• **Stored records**
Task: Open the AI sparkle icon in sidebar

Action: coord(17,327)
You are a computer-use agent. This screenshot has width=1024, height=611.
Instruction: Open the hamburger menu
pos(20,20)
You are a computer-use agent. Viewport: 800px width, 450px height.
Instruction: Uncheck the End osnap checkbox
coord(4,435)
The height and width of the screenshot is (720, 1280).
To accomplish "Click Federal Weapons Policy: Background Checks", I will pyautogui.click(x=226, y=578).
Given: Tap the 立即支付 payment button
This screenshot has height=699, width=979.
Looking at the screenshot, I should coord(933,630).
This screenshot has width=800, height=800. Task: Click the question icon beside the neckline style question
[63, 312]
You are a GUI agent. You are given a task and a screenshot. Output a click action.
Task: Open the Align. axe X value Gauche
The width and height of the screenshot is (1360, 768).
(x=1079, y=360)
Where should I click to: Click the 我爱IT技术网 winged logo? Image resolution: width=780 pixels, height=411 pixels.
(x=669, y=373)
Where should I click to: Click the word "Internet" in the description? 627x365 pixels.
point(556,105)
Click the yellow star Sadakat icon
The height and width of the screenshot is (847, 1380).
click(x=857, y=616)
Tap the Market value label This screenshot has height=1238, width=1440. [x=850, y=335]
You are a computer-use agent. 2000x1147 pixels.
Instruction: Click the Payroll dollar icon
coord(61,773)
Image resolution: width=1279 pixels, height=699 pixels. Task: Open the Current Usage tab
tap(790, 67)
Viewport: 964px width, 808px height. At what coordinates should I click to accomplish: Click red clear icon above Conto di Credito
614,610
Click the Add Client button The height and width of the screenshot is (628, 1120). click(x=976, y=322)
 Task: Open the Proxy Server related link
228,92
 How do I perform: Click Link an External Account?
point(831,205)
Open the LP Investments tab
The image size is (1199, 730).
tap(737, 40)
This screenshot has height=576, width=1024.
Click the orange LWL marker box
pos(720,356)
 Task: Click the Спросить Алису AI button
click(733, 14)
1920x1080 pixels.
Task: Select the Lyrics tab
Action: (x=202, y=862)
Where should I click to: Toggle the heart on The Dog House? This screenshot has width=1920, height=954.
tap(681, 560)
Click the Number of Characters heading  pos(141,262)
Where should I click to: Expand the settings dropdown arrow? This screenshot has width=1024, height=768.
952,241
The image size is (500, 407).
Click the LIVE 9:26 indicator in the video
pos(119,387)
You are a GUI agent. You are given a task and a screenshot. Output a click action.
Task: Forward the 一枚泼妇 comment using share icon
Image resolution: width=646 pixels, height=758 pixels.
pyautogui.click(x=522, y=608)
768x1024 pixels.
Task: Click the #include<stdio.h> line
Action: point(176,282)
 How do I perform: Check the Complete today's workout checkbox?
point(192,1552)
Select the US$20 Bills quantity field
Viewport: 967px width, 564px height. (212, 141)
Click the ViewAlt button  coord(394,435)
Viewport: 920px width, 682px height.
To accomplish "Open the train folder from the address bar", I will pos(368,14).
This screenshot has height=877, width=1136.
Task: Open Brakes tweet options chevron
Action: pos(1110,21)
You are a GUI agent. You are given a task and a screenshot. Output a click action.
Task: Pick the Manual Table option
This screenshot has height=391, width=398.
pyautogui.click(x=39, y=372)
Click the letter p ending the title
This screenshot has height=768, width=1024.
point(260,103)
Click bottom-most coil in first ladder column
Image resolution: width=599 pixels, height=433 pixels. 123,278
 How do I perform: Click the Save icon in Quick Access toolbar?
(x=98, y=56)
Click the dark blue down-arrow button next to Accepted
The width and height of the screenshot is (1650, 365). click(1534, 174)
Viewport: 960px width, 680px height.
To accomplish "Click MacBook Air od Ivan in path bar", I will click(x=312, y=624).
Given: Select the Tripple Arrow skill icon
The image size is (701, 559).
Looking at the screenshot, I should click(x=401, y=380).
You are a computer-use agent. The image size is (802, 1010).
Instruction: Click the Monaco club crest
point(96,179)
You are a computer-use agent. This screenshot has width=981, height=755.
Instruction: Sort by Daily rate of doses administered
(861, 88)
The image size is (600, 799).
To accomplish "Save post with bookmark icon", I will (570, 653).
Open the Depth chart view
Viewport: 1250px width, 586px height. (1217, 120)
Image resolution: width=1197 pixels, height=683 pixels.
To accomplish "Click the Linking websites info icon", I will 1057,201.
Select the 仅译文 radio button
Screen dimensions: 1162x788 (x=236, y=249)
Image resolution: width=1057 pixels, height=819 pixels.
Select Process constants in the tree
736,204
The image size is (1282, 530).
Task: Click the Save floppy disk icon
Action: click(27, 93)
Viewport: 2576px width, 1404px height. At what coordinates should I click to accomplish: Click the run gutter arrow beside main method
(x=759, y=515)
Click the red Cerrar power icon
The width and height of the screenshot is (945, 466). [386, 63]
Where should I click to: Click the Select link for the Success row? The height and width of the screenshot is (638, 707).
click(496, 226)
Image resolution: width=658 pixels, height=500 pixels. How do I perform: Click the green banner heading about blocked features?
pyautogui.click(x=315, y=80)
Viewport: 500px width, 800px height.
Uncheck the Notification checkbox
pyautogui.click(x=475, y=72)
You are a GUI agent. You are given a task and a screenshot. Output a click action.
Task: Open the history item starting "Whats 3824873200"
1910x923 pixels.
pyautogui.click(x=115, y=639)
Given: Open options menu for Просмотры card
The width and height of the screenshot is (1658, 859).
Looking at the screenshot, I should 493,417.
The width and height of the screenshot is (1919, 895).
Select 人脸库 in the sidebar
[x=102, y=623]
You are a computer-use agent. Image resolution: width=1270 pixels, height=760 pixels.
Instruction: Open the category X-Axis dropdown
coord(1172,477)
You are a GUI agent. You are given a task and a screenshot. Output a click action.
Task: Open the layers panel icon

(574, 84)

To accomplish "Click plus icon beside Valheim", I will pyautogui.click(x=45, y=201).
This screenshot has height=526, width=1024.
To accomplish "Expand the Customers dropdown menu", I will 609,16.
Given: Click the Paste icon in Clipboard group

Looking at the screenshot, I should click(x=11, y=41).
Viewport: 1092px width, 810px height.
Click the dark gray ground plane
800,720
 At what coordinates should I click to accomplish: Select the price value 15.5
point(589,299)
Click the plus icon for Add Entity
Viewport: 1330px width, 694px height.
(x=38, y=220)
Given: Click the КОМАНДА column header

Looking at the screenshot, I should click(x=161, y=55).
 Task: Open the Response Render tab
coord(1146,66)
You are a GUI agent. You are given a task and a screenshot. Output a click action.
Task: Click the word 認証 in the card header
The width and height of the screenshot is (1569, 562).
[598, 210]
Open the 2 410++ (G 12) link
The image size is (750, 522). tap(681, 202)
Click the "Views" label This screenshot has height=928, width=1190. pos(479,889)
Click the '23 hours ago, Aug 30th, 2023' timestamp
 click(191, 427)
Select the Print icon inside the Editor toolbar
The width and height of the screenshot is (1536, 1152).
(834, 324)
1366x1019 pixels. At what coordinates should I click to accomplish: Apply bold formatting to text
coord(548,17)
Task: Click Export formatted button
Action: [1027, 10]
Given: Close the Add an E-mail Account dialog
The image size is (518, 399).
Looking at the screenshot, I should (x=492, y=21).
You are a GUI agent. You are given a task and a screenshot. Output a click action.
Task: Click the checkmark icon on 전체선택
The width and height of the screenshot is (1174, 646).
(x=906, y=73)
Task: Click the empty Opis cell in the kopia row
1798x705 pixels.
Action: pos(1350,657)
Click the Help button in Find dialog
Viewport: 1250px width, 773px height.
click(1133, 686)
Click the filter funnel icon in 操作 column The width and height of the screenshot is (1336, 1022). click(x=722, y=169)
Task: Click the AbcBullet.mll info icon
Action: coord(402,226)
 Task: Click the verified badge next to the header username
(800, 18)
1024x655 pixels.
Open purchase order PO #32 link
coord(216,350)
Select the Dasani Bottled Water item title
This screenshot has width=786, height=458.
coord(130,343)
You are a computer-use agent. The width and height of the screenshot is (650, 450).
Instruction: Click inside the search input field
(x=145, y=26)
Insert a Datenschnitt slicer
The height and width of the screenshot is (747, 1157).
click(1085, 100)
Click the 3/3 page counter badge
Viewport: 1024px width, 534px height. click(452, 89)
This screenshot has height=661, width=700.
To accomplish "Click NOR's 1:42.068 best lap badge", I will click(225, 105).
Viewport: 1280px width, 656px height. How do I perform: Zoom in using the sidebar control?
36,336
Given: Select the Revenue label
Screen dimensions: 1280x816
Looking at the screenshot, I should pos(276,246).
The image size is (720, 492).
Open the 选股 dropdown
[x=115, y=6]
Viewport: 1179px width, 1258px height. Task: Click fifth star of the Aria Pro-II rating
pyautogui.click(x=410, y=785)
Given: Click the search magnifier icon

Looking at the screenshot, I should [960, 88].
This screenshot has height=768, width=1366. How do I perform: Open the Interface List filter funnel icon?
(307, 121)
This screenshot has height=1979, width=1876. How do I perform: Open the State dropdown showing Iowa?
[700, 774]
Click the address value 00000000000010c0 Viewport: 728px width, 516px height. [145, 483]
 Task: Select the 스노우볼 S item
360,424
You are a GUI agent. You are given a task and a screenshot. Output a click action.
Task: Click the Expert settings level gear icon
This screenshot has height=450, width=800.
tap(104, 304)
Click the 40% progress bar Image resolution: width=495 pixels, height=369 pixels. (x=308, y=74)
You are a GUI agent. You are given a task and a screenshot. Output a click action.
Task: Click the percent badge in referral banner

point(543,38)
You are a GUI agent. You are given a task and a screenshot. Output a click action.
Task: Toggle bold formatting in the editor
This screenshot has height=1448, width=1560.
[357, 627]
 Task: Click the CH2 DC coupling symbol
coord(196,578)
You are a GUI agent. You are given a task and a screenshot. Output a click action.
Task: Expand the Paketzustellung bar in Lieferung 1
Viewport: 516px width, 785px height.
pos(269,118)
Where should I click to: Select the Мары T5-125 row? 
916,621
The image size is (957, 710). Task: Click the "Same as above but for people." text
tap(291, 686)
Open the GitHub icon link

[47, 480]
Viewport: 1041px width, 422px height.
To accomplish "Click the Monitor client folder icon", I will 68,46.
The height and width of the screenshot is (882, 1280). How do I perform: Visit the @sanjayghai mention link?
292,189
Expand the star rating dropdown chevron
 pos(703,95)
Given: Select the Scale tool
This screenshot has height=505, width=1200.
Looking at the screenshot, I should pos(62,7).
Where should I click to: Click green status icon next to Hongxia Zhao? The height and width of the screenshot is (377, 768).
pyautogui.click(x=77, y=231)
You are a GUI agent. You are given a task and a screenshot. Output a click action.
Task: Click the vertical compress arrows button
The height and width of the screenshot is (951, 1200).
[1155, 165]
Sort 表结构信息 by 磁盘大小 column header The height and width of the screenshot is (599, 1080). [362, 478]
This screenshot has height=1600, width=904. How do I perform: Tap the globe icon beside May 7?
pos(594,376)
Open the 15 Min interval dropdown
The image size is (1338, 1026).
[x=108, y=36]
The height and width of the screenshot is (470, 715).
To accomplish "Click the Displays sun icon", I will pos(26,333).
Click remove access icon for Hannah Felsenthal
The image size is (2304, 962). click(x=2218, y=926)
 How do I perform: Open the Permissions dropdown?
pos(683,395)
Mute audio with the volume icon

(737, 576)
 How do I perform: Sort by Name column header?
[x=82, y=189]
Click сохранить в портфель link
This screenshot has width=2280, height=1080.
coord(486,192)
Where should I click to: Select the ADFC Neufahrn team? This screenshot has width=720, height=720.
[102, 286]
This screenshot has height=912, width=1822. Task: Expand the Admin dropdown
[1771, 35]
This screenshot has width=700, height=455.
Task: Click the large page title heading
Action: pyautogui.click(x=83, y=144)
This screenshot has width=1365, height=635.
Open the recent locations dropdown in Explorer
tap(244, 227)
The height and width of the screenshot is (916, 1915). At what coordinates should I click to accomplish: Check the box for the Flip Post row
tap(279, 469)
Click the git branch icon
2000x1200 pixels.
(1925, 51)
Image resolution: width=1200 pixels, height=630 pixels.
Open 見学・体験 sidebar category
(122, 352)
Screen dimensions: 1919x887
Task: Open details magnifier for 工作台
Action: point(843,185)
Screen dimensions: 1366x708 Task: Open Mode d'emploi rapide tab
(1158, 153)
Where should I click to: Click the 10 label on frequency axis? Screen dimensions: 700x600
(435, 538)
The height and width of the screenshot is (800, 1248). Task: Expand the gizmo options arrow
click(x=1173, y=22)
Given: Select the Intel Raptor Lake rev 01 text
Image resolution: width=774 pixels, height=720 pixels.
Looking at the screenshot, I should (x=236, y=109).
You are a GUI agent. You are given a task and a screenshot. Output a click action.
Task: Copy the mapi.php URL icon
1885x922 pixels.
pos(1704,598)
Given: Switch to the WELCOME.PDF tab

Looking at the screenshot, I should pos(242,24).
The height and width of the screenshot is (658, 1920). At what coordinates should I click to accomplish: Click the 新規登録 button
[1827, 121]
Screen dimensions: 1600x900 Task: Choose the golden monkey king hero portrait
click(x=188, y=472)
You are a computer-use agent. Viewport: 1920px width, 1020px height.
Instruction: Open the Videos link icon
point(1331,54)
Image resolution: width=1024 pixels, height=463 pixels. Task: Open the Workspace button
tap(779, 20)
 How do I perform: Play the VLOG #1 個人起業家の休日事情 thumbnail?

• **What is needed**
The answer should be one number, the count of lines in the data that include the string "computer".

• **Task result**
8